**REQUIRED WORK**
Retype all of the data. Every line must match exactly.

==== DATA SHOWN

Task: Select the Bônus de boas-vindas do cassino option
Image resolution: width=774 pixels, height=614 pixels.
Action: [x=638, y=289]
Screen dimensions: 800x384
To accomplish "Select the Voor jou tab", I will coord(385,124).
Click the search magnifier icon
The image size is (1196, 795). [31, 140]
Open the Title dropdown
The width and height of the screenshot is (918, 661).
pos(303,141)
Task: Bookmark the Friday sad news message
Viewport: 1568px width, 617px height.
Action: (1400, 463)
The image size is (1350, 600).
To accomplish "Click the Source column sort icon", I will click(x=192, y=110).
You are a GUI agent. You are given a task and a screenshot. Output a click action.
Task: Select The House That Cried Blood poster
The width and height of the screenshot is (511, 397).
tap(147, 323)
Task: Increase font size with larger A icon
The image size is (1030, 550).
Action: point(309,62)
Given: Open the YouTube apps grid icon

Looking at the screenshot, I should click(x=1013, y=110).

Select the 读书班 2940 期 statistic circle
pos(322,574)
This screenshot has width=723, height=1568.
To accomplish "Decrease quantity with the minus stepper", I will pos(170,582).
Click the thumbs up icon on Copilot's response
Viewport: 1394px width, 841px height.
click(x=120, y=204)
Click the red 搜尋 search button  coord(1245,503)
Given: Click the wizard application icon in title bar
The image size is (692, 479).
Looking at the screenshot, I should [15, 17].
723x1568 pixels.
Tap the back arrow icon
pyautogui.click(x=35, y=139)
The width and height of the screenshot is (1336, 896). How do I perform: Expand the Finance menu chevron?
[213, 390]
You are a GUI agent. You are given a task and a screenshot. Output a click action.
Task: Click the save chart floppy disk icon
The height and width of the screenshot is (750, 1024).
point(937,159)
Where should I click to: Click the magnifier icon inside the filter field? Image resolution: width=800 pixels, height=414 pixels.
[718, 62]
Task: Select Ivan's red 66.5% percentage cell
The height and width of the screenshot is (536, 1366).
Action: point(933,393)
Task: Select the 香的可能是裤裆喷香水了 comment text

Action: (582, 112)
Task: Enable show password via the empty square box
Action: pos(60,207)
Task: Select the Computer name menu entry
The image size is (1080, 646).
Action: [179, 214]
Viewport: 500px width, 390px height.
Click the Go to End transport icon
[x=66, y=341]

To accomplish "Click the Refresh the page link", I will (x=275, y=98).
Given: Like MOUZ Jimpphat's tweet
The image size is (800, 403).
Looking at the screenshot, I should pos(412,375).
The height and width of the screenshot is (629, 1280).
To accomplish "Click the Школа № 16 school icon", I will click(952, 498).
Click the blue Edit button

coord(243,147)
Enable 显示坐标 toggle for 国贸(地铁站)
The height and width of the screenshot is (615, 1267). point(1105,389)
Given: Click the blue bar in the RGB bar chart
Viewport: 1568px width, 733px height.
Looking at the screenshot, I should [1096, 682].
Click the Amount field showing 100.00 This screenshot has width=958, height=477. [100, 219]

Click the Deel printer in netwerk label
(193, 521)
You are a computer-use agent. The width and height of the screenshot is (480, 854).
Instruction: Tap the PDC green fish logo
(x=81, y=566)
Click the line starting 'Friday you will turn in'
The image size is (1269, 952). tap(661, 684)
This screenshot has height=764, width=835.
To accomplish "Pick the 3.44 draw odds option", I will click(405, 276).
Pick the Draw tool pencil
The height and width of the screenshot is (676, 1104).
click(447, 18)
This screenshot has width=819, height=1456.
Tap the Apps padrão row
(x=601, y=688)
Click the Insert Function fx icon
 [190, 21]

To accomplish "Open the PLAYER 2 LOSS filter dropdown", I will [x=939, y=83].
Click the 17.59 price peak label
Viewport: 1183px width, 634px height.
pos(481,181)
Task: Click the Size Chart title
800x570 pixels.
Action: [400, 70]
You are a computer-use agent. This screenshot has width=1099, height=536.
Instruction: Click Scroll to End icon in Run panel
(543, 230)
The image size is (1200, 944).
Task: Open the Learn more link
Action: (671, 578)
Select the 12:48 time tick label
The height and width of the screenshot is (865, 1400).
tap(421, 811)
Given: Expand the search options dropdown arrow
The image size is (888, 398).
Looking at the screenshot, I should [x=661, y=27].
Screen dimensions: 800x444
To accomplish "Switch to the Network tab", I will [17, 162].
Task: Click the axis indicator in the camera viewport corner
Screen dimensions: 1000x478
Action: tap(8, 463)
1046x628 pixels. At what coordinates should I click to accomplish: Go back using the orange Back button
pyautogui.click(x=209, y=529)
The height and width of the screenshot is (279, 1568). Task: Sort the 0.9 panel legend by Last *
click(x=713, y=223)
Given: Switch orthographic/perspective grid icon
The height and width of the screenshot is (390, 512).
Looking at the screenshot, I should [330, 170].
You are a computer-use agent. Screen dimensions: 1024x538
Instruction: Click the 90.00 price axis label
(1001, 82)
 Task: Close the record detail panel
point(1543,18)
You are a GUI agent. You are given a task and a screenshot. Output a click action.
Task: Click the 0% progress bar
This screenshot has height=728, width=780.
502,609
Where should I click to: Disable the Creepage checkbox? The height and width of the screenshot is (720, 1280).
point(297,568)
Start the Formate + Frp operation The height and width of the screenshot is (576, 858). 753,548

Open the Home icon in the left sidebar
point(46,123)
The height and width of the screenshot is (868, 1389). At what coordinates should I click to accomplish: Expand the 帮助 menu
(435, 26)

========

**TASK ANSWER**
Task: Select the Bônus de boas-vindas do cassino option
Image resolution: width=774 pixels, height=614 pixels.
Action: [x=638, y=289]
Screen dimensions: 800x384
To accomplish "Select the Voor jou tab", I will coord(385,124).
Click the search magnifier icon
The image size is (1196, 795). [31, 140]
Open the Title dropdown
The width and height of the screenshot is (918, 661).
pos(303,141)
Task: Bookmark the Friday sad news message
Viewport: 1568px width, 617px height.
Action: (1400, 463)
The image size is (1350, 600).
To accomplish "Click the Source column sort icon", I will click(x=192, y=110).
You are a GUI agent. You are given a task and a screenshot. Output a click action.
Task: Select The House That Cried Blood poster
The width and height of the screenshot is (511, 397).
tap(147, 323)
Task: Increase font size with larger A icon
The image size is (1030, 550).
Action: point(309,62)
Given: Open the YouTube apps grid icon

Looking at the screenshot, I should click(x=1013, y=110).

Select the 读书班 2940 期 statistic circle
pos(322,574)
This screenshot has width=723, height=1568.
To accomplish "Decrease quantity with the minus stepper", I will pos(170,582).
Click the thumbs up icon on Copilot's response
Viewport: 1394px width, 841px height.
click(x=120, y=204)
Click the red 搜尋 search button  coord(1245,503)
Given: Click the wizard application icon in title bar
The image size is (692, 479).
Looking at the screenshot, I should [15, 17].
723x1568 pixels.
Tap the back arrow icon
pyautogui.click(x=35, y=139)
The width and height of the screenshot is (1336, 896). How do I perform: Expand the Finance menu chevron?
[213, 390]
You are a GUI agent. You are given a task and a screenshot. Output a click action.
Task: Click the save chart floppy disk icon
The height and width of the screenshot is (750, 1024).
point(937,159)
Where should I click to: Click the magnifier icon inside the filter field? Image resolution: width=800 pixels, height=414 pixels.
[718, 62]
Task: Select Ivan's red 66.5% percentage cell
The height and width of the screenshot is (536, 1366).
Action: point(933,393)
Task: Select the 香的可能是裤裆喷香水了 comment text

Action: (582, 112)
Task: Enable show password via the empty square box
Action: pos(60,207)
Task: Select the Computer name menu entry
The image size is (1080, 646).
Action: [179, 214]
Viewport: 500px width, 390px height.
Click the Go to End transport icon
[x=66, y=341]

To accomplish "Click the Refresh the page link", I will (x=275, y=98).
Given: Like MOUZ Jimpphat's tweet
The image size is (800, 403).
Looking at the screenshot, I should pos(412,375).
The height and width of the screenshot is (629, 1280).
To accomplish "Click the Школа № 16 school icon", I will click(952, 498).
Click the blue Edit button

coord(243,147)
Enable 显示坐标 toggle for 国贸(地铁站)
The height and width of the screenshot is (615, 1267). point(1105,389)
Given: Click the blue bar in the RGB bar chart
Viewport: 1568px width, 733px height.
Looking at the screenshot, I should [1096, 682].
Click the Amount field showing 100.00 This screenshot has width=958, height=477. [100, 219]

Click the Deel printer in netwerk label
(193, 521)
You are a computer-use agent. The width and height of the screenshot is (480, 854).
Instruction: Tap the PDC green fish logo
(x=81, y=566)
Click the line starting 'Friday you will turn in'
The image size is (1269, 952). tap(661, 684)
This screenshot has height=764, width=835.
To accomplish "Pick the 3.44 draw odds option", I will click(405, 276).
Pick the Draw tool pencil
The height and width of the screenshot is (676, 1104).
click(447, 18)
This screenshot has width=819, height=1456.
Tap the Apps padrão row
(x=601, y=688)
Click the Insert Function fx icon
 [190, 21]

To accomplish "Open the PLAYER 2 LOSS filter dropdown", I will [x=939, y=83].
Click the 17.59 price peak label
Viewport: 1183px width, 634px height.
pos(481,181)
Task: Click the Size Chart title
800x570 pixels.
Action: [400, 70]
You are a computer-use agent. This screenshot has width=1099, height=536.
Instruction: Click Scroll to End icon in Run panel
(543, 230)
The image size is (1200, 944).
Task: Open the Learn more link
Action: (671, 578)
Select the 12:48 time tick label
The height and width of the screenshot is (865, 1400).
tap(421, 811)
Given: Expand the search options dropdown arrow
The image size is (888, 398).
Looking at the screenshot, I should [x=661, y=27].
Screen dimensions: 800x444
To accomplish "Switch to the Network tab", I will [17, 162].
Task: Click the axis indicator in the camera viewport corner
Screen dimensions: 1000x478
Action: tap(8, 463)
1046x628 pixels. At what coordinates should I click to accomplish: Go back using the orange Back button
pyautogui.click(x=209, y=529)
The height and width of the screenshot is (279, 1568). Task: Sort the 0.9 panel legend by Last *
click(x=713, y=223)
Given: Switch orthographic/perspective grid icon
The height and width of the screenshot is (390, 512).
Looking at the screenshot, I should [330, 170].
You are a computer-use agent. Screen dimensions: 1024x538
Instruction: Click the 90.00 price axis label
(1001, 82)
 Task: Close the record detail panel
point(1543,18)
You are a GUI agent. You are given a task and a screenshot. Output a click action.
Task: Click the 0% progress bar
This screenshot has height=728, width=780.
502,609
Where should I click to: Disable the Creepage checkbox? The height and width of the screenshot is (720, 1280).
point(297,568)
Start the Formate + Frp operation The height and width of the screenshot is (576, 858). 753,548

Open the Home icon in the left sidebar
point(46,123)
The height and width of the screenshot is (868, 1389). At what coordinates should I click to accomplish: Expand the 帮助 menu
(435, 26)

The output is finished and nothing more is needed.